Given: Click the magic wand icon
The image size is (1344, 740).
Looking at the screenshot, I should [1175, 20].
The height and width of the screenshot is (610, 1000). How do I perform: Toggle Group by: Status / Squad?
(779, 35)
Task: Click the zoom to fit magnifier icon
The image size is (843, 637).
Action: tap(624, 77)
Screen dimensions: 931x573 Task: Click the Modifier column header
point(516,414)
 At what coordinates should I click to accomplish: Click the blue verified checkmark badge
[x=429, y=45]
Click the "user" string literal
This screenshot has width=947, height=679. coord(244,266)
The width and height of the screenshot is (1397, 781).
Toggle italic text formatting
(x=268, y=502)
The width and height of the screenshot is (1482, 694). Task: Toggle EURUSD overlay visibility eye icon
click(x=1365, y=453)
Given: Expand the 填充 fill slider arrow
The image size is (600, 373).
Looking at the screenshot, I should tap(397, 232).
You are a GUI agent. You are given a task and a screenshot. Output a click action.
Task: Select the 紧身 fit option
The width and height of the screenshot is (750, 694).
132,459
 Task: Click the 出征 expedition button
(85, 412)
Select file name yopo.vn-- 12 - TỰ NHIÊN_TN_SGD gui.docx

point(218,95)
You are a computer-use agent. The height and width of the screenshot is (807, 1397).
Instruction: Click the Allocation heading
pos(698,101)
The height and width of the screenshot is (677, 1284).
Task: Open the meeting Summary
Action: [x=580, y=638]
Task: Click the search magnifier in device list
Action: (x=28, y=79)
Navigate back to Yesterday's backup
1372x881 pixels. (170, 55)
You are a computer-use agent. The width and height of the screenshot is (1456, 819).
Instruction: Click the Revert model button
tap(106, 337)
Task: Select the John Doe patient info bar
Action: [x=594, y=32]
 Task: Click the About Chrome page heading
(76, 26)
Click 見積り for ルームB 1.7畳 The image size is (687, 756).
------
Going back over the entries above, copy word for word every line from the one that has "You are a GUI" on through the one that has "You are a computer-use agent. The height".

## The completed task
You are a GUI agent. You are given a task and a screenshot. Output a click action.
Task: Select the 紧身 fit option
The width and height of the screenshot is (750, 694).
132,459
 Task: Click the 出征 expedition button
(85, 412)
Select file name yopo.vn-- 12 - TỰ NHIÊN_TN_SGD gui.docx

point(218,95)
You are a computer-use agent. The height and width of the screenshot is (807, 1397).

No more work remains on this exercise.